Exercise: Each record below should be written out again exactly.

Source data:
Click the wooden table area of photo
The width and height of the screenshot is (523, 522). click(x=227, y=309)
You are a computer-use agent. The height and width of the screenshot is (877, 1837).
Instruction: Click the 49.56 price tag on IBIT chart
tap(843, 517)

Final answer:
Click the wooden table area of photo
The width and height of the screenshot is (523, 522). click(x=227, y=309)
You are a computer-use agent. The height and width of the screenshot is (877, 1837).
Instruction: Click the 49.56 price tag on IBIT chart
tap(843, 517)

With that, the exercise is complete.